▸ **Problem statement**
Show each line of the listing below that contains the word "Switch", copying those lines in full.

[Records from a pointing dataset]
________________________________________

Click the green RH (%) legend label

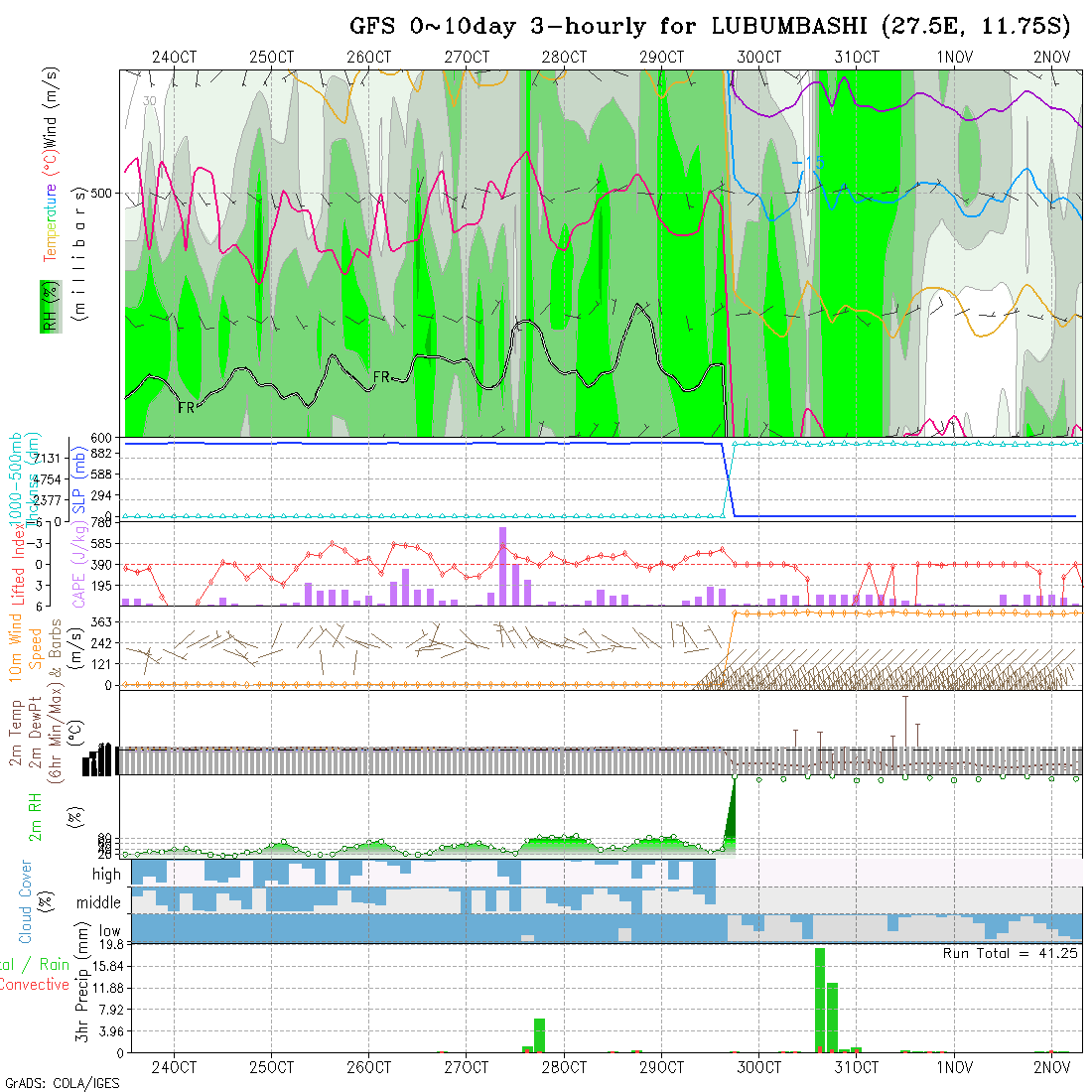coord(47,306)
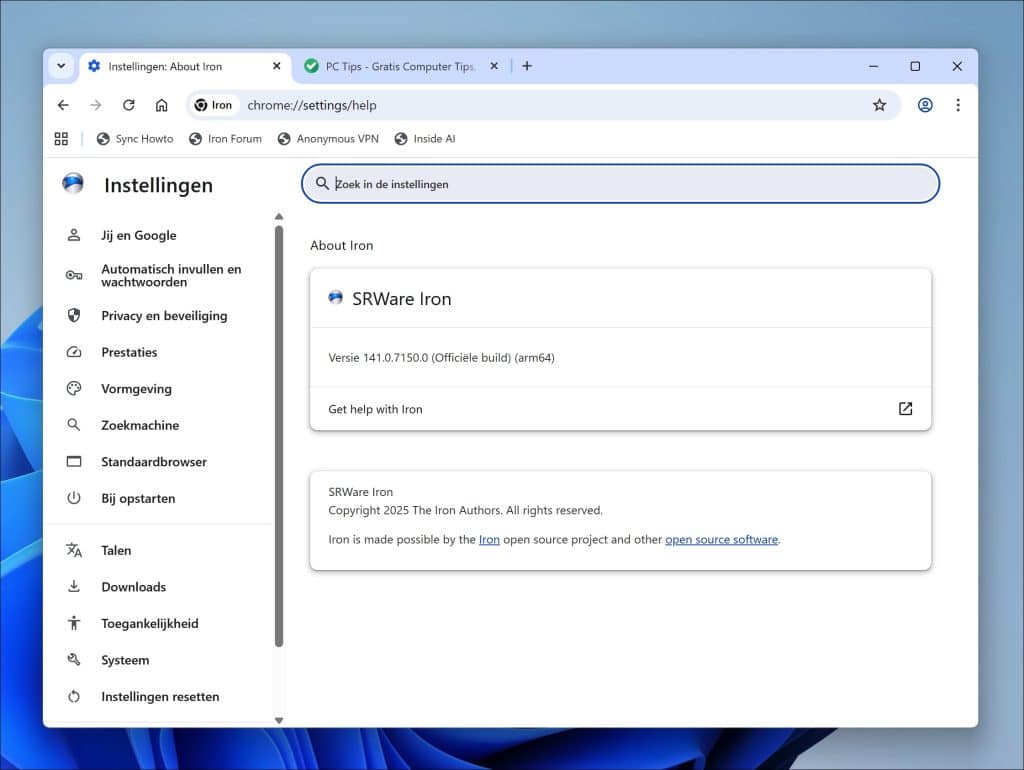The height and width of the screenshot is (770, 1024).
Task: Open the browser profile avatar icon
Action: click(925, 104)
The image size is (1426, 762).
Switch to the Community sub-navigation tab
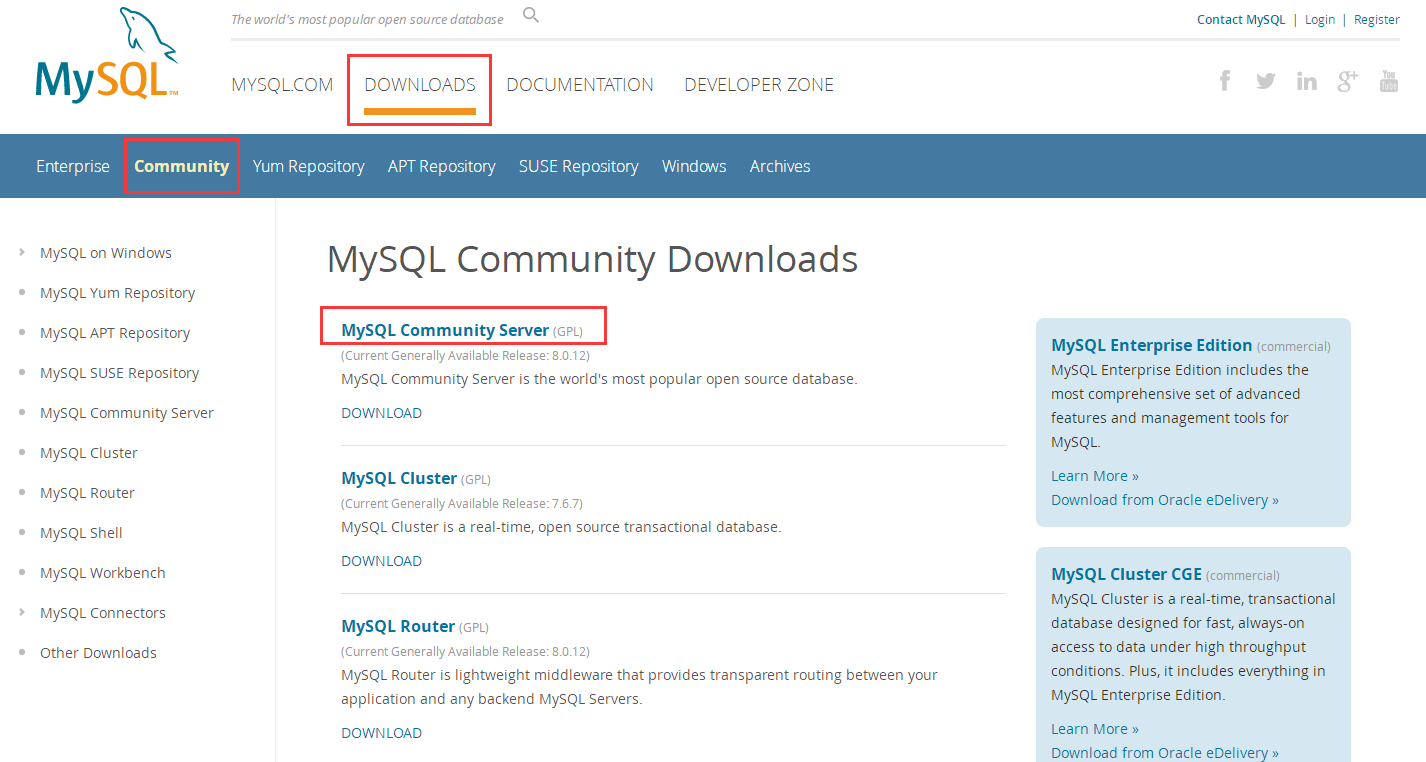tap(181, 166)
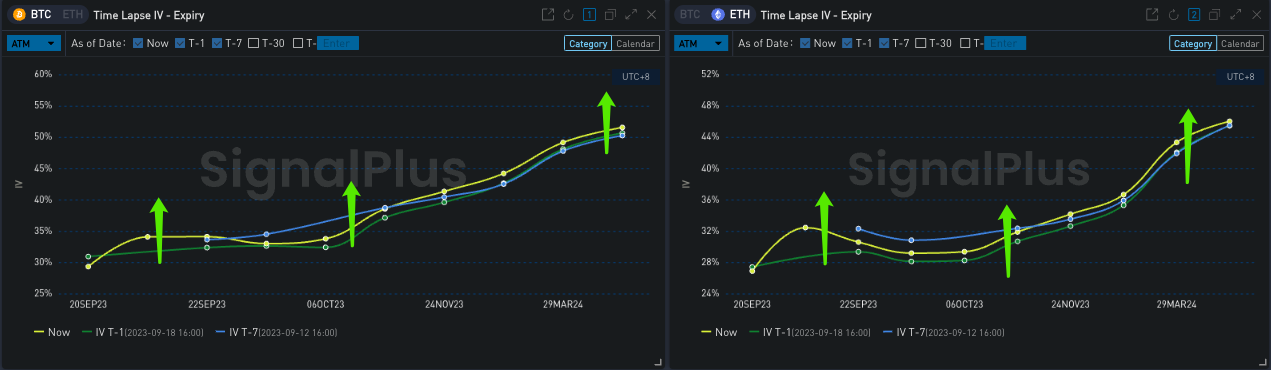Screen dimensions: 1271x370
Task: Switch BTC panel to ETH coin
Action: (72, 15)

________________________________________

▸ **Correct output**
Switch to the Community sub-navigation tab
Task: Switch BTC panel to ETH coin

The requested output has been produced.